Articolo tratto dal numero di Tempi in edicola (vai alla pagina degli abbonamenti) – A noi militanti ce l’avevano spiegato in maniera semplice. Poi che si virasse verso il socialismo utopico o l’anarchismo rivoluzionario, la sintesi era la medesima: ove vi è lo sfruttamento di un uomo su un altro bisogna mettere in campo la lotta. Alla fine, se non era il Sol dell’Avvenire, ciò su cui bisognava tendere era almeno una società di liberi e uguali.
Ora, sappiamo tutti come è andata a finire, gli errori e gli orrori e la rovinosa caduta.
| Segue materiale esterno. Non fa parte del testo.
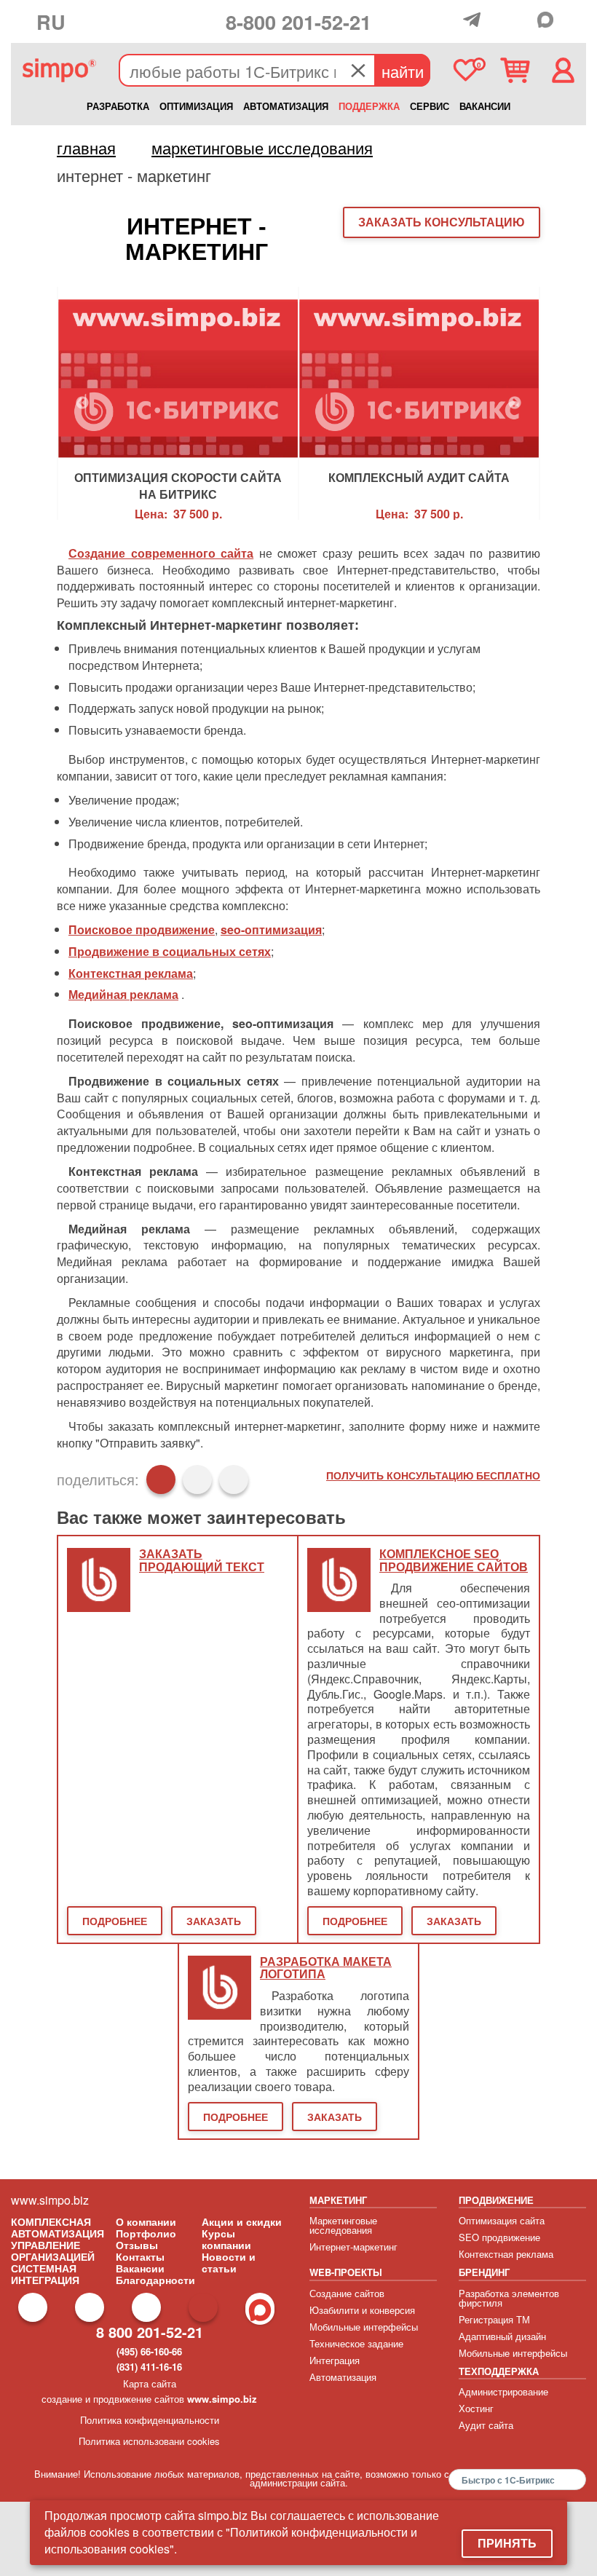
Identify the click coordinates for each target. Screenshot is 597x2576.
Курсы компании (226, 2239)
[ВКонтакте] (197, 1479)
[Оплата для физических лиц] (451, 22)
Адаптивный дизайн (502, 2336)
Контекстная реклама (130, 973)
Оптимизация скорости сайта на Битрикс (178, 484)
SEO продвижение (499, 2237)
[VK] (523, 19)
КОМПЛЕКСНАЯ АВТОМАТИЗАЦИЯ (57, 2227)
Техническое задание (356, 2343)
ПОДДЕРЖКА (369, 106)
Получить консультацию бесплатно (433, 1475)
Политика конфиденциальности (149, 2420)
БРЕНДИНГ (484, 2272)
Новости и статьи (229, 2262)
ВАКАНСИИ (484, 106)
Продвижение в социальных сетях (169, 951)
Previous (82, 403)
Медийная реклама (123, 994)
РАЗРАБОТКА (118, 106)
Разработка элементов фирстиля (509, 2298)
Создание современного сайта (160, 553)
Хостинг (476, 2408)
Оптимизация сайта (502, 2220)
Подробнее (114, 1920)
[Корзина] (514, 70)
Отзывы (137, 2244)
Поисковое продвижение (141, 929)
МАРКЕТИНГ (338, 2200)
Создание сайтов (346, 2293)
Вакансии (140, 2268)
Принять (507, 2542)
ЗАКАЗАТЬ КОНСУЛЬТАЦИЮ (441, 221)
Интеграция (334, 2360)
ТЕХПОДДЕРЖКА (499, 2371)
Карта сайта (149, 2383)
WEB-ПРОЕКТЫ (345, 2272)
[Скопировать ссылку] (233, 1479)
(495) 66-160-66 (149, 2351)
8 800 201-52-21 (149, 2331)
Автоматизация (342, 2377)
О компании (146, 2221)
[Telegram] (475, 19)
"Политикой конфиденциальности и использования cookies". (230, 2540)
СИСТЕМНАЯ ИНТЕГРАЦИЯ (45, 2274)
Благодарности (155, 2279)
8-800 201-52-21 (298, 21)
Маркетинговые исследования (343, 2225)
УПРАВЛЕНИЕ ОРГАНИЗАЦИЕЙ (53, 2250)
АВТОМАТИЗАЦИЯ (285, 106)
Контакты (140, 2256)
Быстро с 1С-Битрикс (508, 2479)
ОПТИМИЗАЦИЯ (196, 106)
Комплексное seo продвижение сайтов (453, 1560)
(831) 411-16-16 (149, 2367)
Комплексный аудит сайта (419, 478)
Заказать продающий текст (201, 1560)
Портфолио (146, 2233)
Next (514, 403)
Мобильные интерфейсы (363, 2327)
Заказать (213, 1920)
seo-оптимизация (271, 929)
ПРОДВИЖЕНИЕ (496, 2200)
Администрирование (503, 2391)
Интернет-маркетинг (353, 2246)
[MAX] (549, 20)
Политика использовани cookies (149, 2441)
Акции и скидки (242, 2221)
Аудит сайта (486, 2425)
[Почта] (499, 20)
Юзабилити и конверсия (362, 2310)
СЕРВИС (429, 106)
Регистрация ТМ (494, 2319)
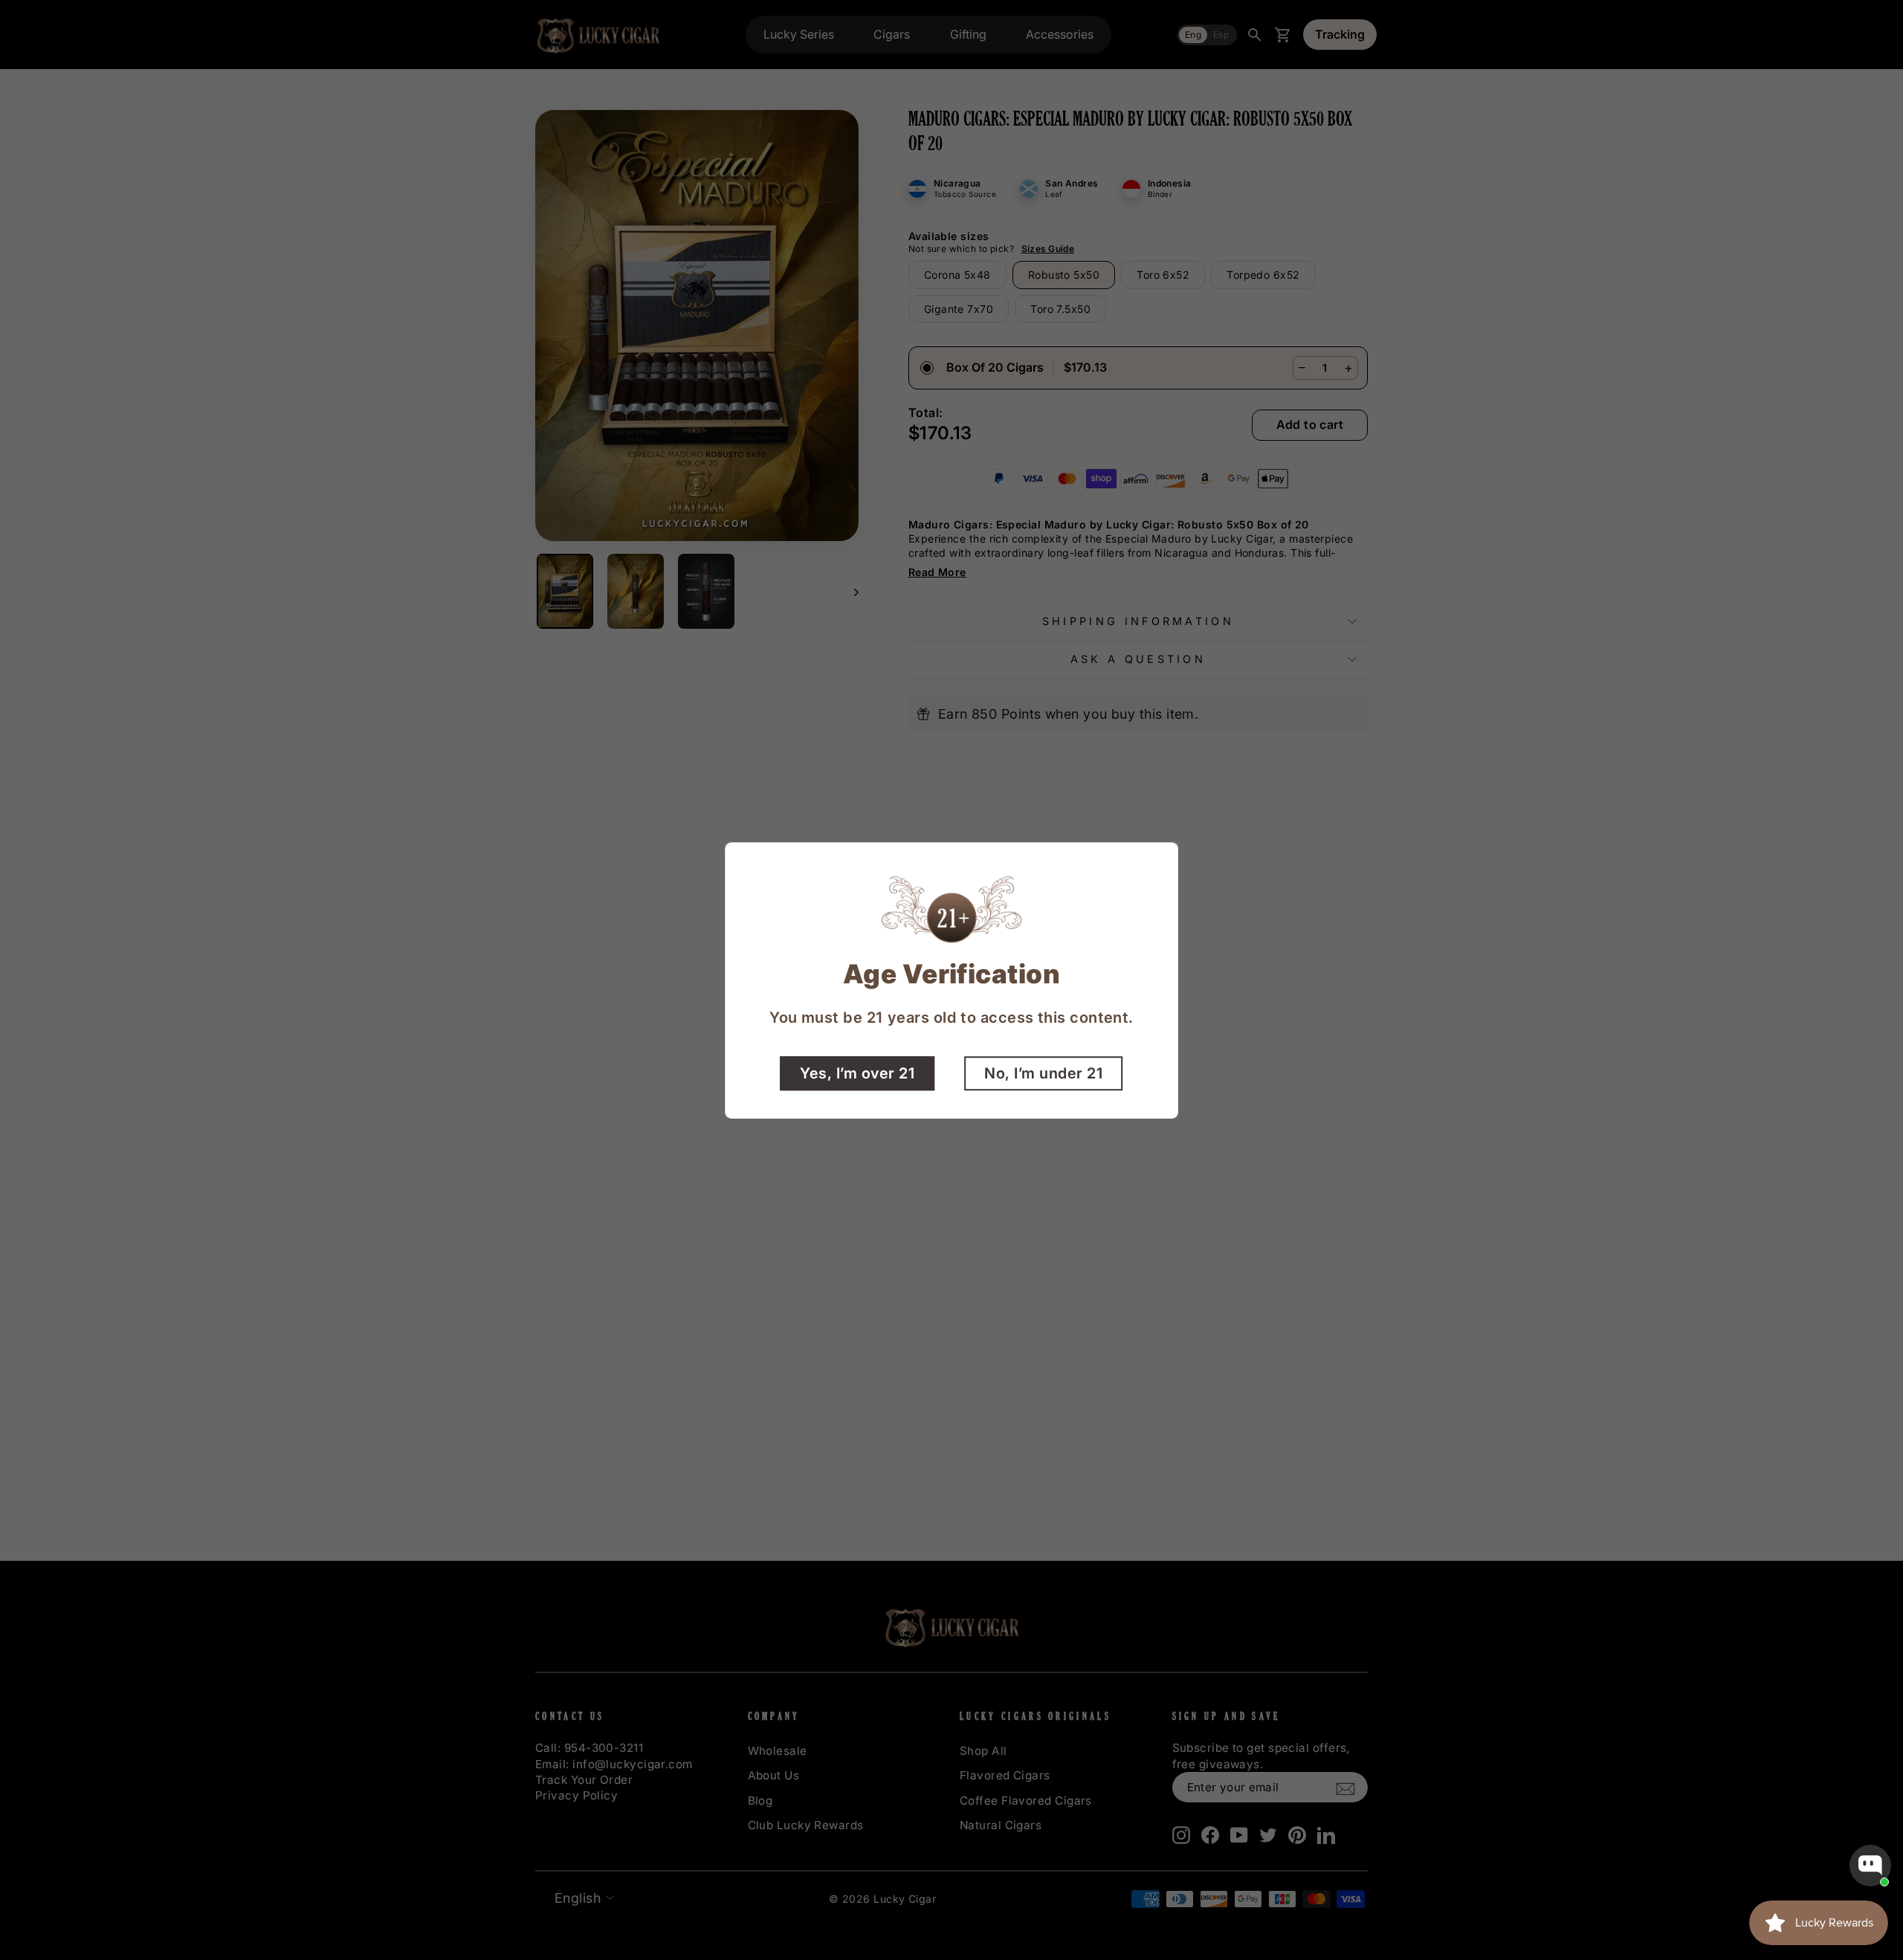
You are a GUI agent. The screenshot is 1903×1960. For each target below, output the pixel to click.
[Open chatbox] (1870, 1865)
Va detto però che talvolta anche gli sconfitti possono diventare il sale della storia. Accanto ai vincitori ci sono i “vinti giusti”, quelli per cui quel generoso tentativo di emancipazione umana ha rappresentato un ancoraggio ideale contro la mercificazione dell’uomo su un suo simile. È crollato tutto, ma viene da chiedersi se un poco di quella cultura non poteva salvarsi.
A dirla tutta, a leggere le parole di Vendola che rivendica la scienza come progresso e il desiderio come diritto, viene voglia di tornare un po’ comunisti, almeno per riaffermare che l’utero in affitto è solo l’ultimo stadio del capitalismo. Sino ad una decina d’anni fa, contro il lavoro in affitto si organizzavano scioperi e manifestazioni! Siamo traslati dallo sfruttamento della manodopera alla messa al lavoro del corpo umano, alla mercificazione della carne viva.
Sia chiaro, qui l’orientamento sessuale non centra nulla. Gay, etero, trans, un comunista senza tanti giri di parole, ripeterebbe ancora: ovunque ci sia un uomo o una donna sfruttati, ovunque l’uomo venga ridotto a merce è necessario mettere in campo la lotta.
E se non fosse una cosa tremendamente seria verrebbe da dire che una volta i comunisti mangiavano i bambini, mentre ora se li fanno fabbricare e poi li comprano.